Personal information
- Full name: Victor Christoffer Wernersson
- Date of birth: 6 July 1995 (age 31)
- Place of birth: Malmö, Sweden
- Height: 1.80 m (5 ft 11 in)
- Position: Left-back

Team information
- Current team: Västerås SK
- Number: 21

Youth career
- 0000–2014: Malmö FF

Senior career*
- Years: Team / Apps / (Gls)
- 2015–2017: Syrianska FC / 62 / (0)
- 2017: Vejle BK / 13 / (0)
- 2018–2020: IFK Göteborg / 77 / (2)
- 2020–2023: Mechelen / 8 / (0)
- 2021–2022: → Stabæk (loan) / 41 / (1)
- 2023–2024: NAC Breda / 28 / (2)
- 2024–: Västerås SK / 43 / (0)

= Victor Wernersson =

Swedish footballer

Victor Wernersson (born 6 July 1995) is a Swedish professional footballer who plays as a left-back for Superettan club Västerås SK.

==Career==
On 1 September 2020, Wernersson joined Mechelen in Belgium.

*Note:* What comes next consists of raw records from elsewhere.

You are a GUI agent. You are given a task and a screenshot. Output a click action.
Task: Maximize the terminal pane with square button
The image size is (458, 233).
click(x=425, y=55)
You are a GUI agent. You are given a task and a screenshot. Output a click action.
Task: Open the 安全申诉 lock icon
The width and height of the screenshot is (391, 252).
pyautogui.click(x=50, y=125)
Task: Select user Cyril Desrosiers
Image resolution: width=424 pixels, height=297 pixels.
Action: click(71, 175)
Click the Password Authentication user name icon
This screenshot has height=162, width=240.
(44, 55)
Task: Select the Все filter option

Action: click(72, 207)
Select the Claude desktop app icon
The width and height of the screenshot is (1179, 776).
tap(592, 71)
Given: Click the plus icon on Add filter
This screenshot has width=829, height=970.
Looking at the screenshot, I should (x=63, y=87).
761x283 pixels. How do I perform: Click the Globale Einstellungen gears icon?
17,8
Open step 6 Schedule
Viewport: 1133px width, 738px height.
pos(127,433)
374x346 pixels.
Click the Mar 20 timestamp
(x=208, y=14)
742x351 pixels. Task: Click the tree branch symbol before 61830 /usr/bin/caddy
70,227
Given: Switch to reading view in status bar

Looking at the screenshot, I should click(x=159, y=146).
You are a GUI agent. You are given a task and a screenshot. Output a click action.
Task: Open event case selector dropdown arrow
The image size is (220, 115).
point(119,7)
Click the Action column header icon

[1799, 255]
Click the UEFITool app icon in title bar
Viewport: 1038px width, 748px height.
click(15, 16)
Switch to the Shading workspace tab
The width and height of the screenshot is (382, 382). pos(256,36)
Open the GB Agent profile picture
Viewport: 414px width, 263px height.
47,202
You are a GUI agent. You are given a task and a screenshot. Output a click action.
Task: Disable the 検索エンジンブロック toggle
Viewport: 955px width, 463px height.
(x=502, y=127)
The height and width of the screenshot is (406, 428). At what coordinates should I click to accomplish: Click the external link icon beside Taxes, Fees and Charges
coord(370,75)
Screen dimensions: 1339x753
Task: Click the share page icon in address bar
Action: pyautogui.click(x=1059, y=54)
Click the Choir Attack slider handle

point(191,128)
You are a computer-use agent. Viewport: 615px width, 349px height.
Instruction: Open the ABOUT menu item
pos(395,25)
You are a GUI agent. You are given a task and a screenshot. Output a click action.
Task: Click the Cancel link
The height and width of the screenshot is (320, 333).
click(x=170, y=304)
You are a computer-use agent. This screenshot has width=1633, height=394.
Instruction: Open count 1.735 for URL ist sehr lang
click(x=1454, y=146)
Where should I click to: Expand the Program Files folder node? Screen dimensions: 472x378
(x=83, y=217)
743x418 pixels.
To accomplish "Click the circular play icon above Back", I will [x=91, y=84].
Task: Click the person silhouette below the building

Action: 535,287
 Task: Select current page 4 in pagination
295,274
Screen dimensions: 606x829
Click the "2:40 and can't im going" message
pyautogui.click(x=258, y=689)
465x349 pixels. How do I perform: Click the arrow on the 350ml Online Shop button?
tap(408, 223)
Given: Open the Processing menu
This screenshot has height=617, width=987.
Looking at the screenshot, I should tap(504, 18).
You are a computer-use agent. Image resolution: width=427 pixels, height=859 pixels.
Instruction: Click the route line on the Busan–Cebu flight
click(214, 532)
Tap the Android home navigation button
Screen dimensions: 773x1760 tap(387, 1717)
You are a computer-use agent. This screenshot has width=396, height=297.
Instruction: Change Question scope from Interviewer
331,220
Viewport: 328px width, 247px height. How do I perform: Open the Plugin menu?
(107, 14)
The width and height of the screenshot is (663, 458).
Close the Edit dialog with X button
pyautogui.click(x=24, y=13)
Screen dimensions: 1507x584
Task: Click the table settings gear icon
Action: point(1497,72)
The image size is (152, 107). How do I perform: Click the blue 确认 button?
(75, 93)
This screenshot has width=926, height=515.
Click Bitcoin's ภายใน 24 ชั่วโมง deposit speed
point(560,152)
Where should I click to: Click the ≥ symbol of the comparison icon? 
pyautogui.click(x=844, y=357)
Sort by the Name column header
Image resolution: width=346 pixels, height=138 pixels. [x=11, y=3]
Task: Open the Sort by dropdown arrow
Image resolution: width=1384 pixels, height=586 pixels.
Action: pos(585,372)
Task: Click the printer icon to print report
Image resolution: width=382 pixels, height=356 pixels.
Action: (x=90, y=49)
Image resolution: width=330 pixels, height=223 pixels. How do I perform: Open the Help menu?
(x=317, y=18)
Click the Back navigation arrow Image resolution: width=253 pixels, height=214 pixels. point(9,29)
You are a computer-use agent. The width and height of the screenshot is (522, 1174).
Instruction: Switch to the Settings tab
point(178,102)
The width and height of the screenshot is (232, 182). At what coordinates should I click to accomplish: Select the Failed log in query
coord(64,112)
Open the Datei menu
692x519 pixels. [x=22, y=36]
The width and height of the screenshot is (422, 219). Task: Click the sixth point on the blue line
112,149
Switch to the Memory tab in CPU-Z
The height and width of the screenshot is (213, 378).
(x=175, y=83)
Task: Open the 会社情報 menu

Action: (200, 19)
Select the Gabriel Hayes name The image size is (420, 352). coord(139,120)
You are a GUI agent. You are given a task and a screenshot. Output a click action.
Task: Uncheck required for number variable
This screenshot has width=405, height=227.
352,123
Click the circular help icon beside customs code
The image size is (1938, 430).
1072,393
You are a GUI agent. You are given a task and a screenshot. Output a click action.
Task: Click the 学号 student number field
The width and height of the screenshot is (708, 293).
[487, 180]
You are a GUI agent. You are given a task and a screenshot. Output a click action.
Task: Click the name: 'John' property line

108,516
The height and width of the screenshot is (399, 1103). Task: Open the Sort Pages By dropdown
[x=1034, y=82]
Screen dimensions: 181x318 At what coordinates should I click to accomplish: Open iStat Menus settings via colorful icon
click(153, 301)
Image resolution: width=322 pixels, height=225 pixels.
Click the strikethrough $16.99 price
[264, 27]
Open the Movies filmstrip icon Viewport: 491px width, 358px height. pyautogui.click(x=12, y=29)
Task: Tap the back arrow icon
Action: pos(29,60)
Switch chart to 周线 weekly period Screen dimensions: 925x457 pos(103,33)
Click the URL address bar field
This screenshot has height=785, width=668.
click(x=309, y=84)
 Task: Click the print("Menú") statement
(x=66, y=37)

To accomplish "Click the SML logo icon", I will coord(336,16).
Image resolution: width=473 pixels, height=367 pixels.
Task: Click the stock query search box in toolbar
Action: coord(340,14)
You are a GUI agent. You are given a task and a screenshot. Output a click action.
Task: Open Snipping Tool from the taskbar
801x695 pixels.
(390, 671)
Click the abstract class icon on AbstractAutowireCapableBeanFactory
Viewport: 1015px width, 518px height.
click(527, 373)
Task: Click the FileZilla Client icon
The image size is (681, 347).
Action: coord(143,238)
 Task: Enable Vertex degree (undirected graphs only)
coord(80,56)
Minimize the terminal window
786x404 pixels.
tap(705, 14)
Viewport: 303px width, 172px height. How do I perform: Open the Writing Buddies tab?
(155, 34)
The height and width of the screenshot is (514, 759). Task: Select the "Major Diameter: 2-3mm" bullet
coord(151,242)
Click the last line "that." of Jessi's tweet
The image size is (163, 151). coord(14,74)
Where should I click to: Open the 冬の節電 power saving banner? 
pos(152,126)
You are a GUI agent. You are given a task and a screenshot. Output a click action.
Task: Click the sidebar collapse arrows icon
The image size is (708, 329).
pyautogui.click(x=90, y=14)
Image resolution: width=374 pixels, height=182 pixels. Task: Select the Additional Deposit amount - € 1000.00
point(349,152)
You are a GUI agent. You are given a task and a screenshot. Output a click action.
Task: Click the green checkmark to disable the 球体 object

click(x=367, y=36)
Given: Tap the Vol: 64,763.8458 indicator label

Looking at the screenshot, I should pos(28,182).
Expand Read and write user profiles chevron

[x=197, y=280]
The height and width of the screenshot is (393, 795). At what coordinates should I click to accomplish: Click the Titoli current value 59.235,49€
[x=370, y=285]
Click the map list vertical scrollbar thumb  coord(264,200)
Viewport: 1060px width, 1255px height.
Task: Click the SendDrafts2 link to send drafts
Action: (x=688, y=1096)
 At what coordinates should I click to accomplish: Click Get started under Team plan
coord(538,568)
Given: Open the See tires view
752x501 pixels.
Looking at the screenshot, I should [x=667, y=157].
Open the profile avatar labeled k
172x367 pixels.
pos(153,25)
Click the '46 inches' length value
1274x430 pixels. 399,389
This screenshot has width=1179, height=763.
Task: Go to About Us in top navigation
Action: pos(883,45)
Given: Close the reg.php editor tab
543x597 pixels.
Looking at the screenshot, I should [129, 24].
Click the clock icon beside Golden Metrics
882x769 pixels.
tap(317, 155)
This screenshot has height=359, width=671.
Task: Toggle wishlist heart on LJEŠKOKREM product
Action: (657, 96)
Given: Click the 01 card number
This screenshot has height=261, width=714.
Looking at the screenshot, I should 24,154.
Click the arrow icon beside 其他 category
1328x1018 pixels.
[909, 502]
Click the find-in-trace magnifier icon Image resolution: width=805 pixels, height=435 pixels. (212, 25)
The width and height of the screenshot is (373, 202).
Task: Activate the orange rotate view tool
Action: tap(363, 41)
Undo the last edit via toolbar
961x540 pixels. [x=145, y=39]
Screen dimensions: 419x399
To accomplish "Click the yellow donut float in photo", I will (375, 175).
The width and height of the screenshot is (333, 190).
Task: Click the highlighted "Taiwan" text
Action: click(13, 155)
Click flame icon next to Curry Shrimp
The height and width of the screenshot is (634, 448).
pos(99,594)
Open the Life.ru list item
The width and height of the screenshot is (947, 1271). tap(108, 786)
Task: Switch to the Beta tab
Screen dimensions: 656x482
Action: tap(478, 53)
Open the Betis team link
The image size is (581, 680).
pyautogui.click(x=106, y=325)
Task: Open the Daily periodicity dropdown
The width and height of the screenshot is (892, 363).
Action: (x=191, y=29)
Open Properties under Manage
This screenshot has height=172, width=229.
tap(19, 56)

On 5 August 2021, Wernersson was loaned to Norwegian club Stabæk until the end of 2021. On 3 March 2022, the loan was extended for the 2022 season.

In January 2023, Wernersson joined Eerste Divisie club NAC Breda on an eighteen-month contract following a trial period with the club.

On 25 July 2024, Wernersson joined Västerås SK.